Loss of DOK2 induces carboplatin resistance in ovarian cancer via suppression of apoptosis.

OBJECTIVE: Ovarian cancers are highly heterogeneous and while chemotherapy is the preferred treatment many patients are intrinsically resistant or quickly develop resistance. Furthermore, all tumors that recur ultimately become resistant. Recent evidence suggests that epigenetic deregulation may be a key factor in the onset and maintenance of chemoresistance. We set out to identify epigenetically silenced genes that affect chemoresistance. METHODS: The epigenomes of a total of 45 ovarian samples were analyzed to identify epigenetically altered genes that segregate with platinum response, and further filtered with expression data to identify genes that were suppressed. A tissue culture carboplatin resistance screen was utilized to functionally validate this set of candidate platinum resistance genes. RESULTS: Our screen correctly identified 19 genes that when suppressed altered the chemoresistance of the cells in culture. Of the genes identified in the screen we further characterized one gene, docking protein 2 (DOK2), an adapter protein downstream of tyrosine kinase, to determine if we could elucidate the mechanism by which it increased resistance. The loss of DOK2 decreased the level of apoptosis in response to carboplatin. Furthermore, in cells with reduced DOK2, the level of anoikis was decreased. CONCLUSIONS: We have developed a screening methodology that analyzes the epigenome and informatically identifies candidate genes followed by in vitro culture screening of the candidate genes. To validate our screening methodology we further characterized one candidate gene, DOK2, and showed that loss of DOK2 induces chemotherapy resistance by decreasing the level of apoptosis in response to treatment.

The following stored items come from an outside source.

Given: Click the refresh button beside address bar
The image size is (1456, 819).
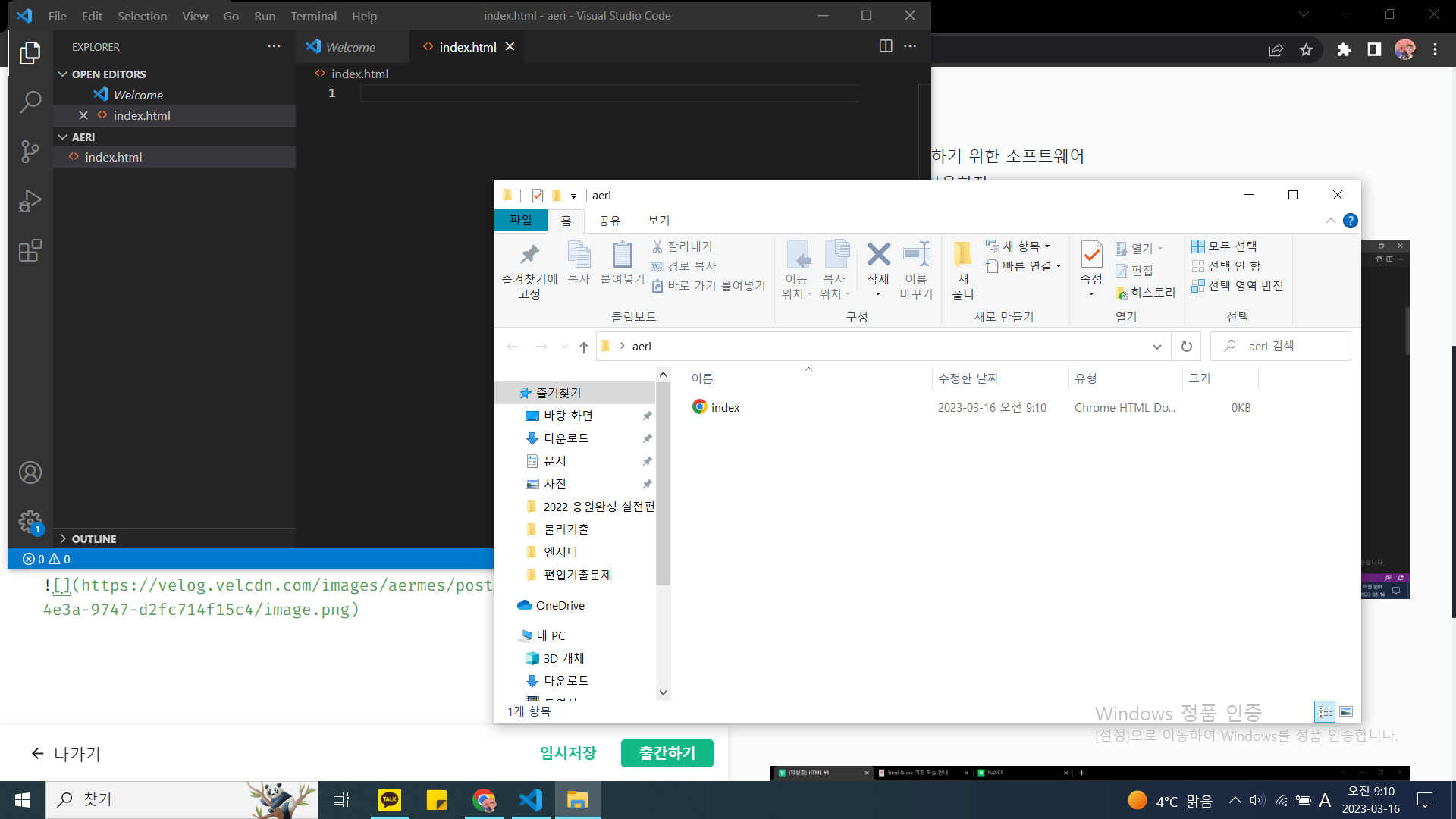Looking at the screenshot, I should (x=1186, y=347).
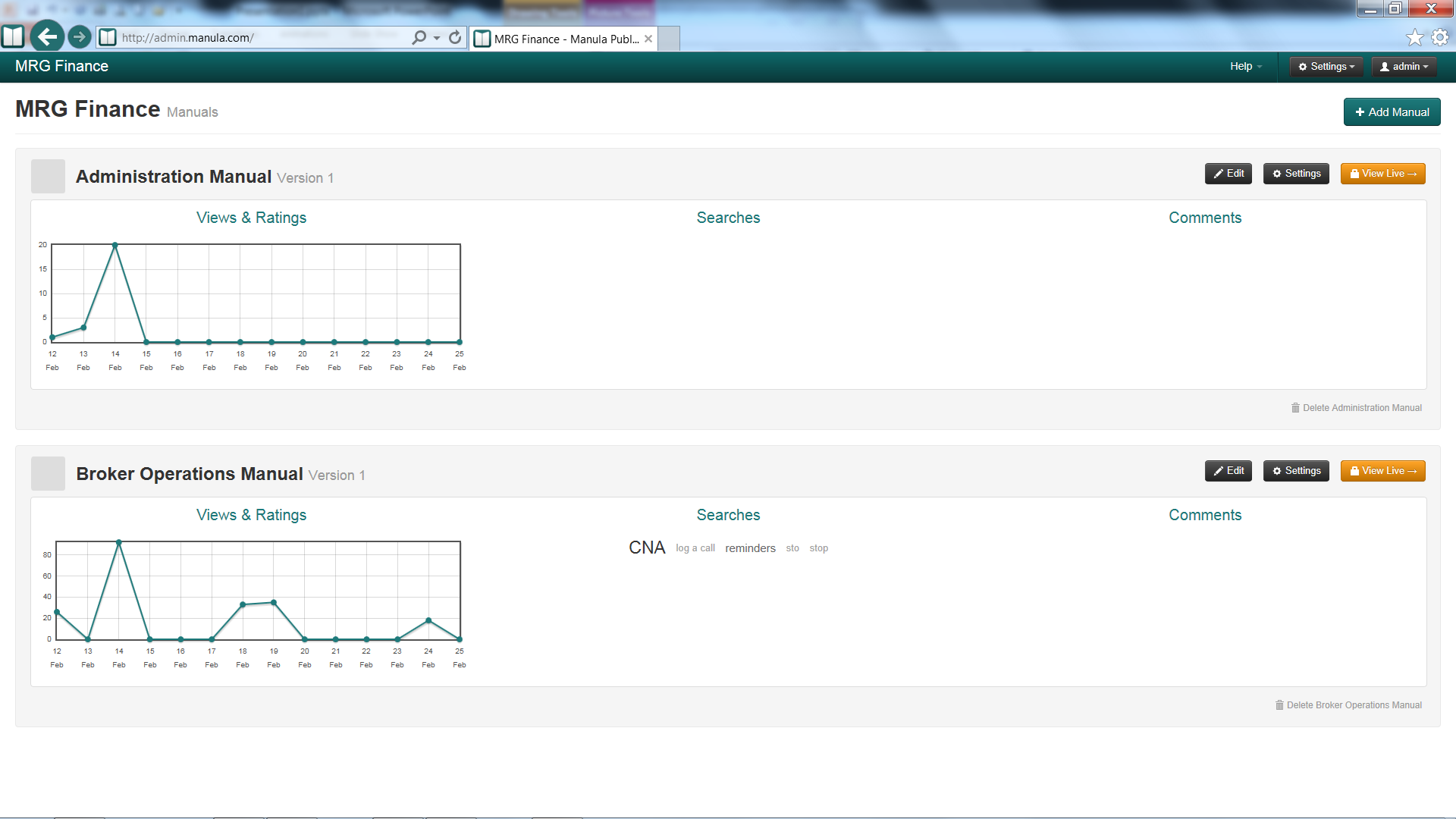Expand the Help dropdown menu
The image size is (1456, 819).
click(1245, 67)
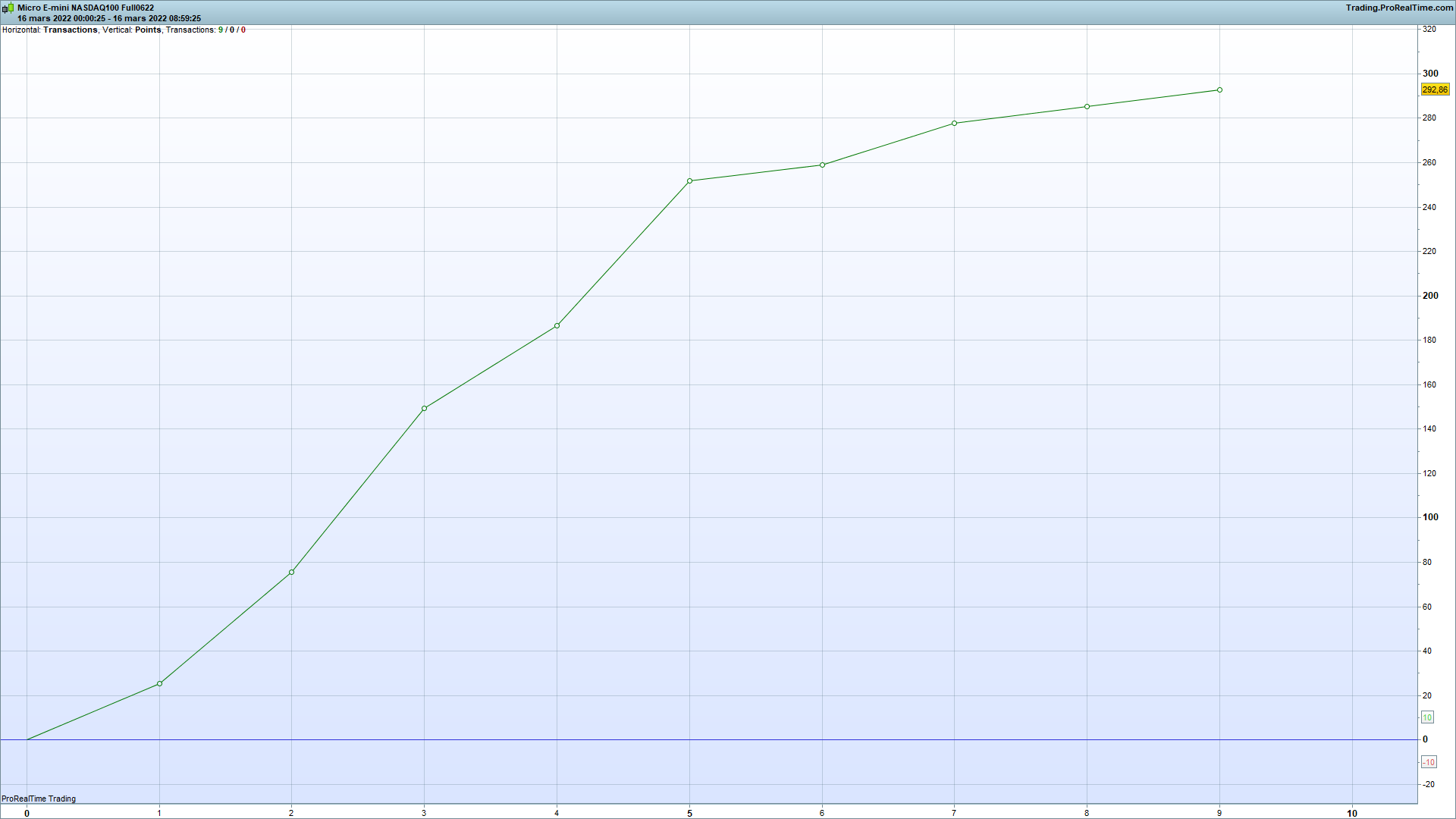Image resolution: width=1456 pixels, height=819 pixels.
Task: Click the red -10 marker on the vertical axis
Action: (1428, 762)
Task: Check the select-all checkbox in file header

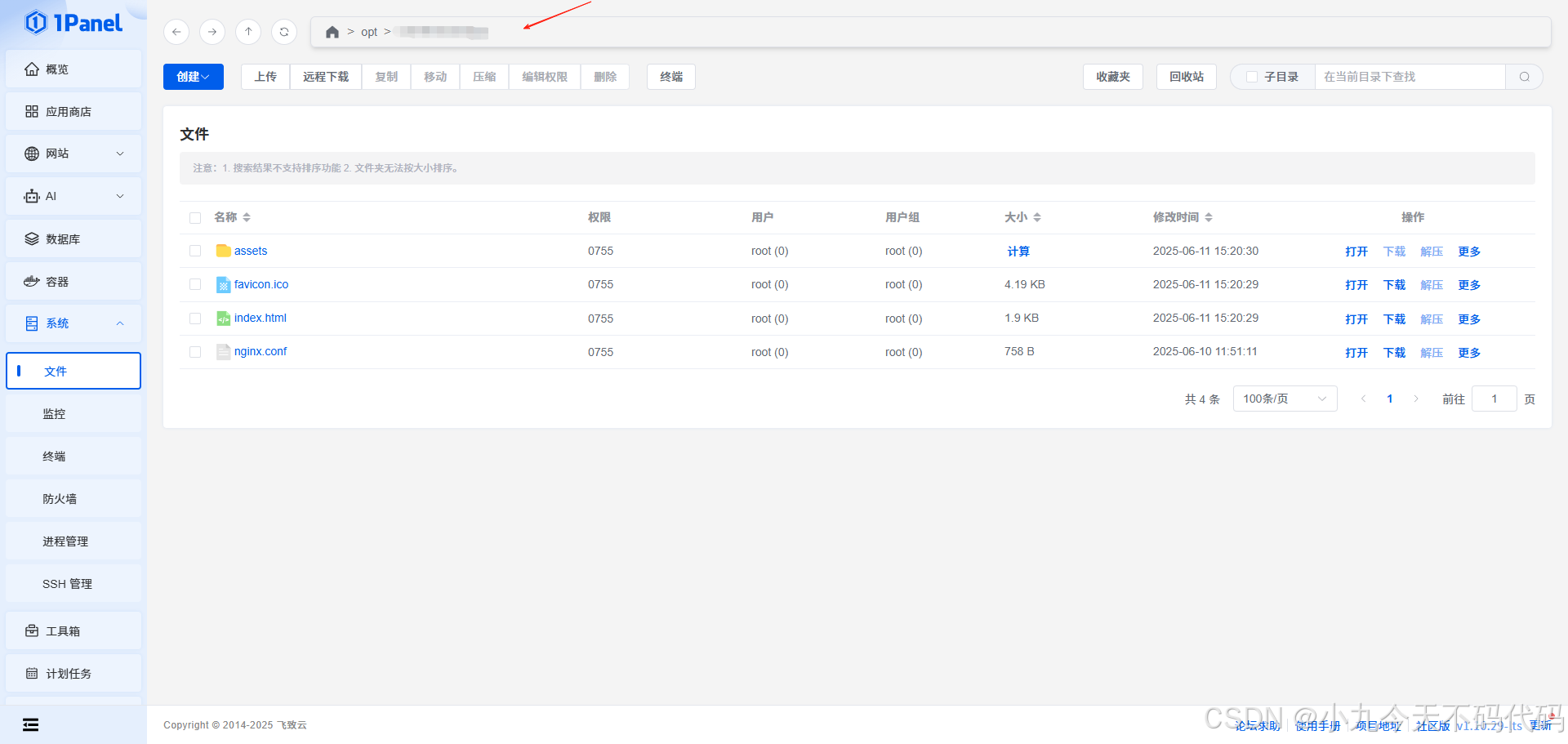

Identification of tumor suppressors and oncogenes from genomic and epigenetic features in ovarian cancer.

The identification of genetic and epigenetic alterations from primary tumor cells has become a common method to identify genes critical to the development and progression of cancer. We seek to identify those genetic and epigenetic aberrations that have the most impact on gene function within the tumor. First, we perform a bioinformatic analysis of copy number variation (CNV) and DNA methylation covering the genetic landscape of ovarian cancer tumor cells. We separately examined CNV and DNA methylation for 42 primary serous ovarian cancer samples using MOMA-ROMA assays and 379 tumor samples analyzed by The Cancer Genome Atlas. We have identified 346 genes with significant deletions or amplifications among the tumor samples. Utilizing associated gene expression data we predict 156 genes with altered copy number and correlated changes in expression. Among these genes CCNE1, POP4, UQCRB, PHF20L1 and C19orf2 were identified within both data sets. We were specifically interested in copy number variation as our base genomic property in the prediction of tumor suppressors and oncogenes in the altered ovarian tumor. We therefore identify changes in DNA methylation and expression for all amplified and deleted genes. We statistically define tumor suppressor and oncogenic features for these modalities and perform a correlation analysis with expression. We predicted 611 potential oncogenes and tumor suppressors candidates by integrating these data types. Genes with a strong correlation for methylation dependent expression changes exhibited at varying copy number aberrations include CDCA8, ATAD2, CDKN2A, RAB25, AURKA, BOP1 and EIF2C3. We provide copy number variation and DNA methylation analysis for over 11,500 individual genes covering the genetic landscape of ovarian cancer tumors. We show the extent of genomic and epigenetic alterations for known tumor suppressors and oncogenes and also use these defined features to identify potential ovarian cancer gene candidates.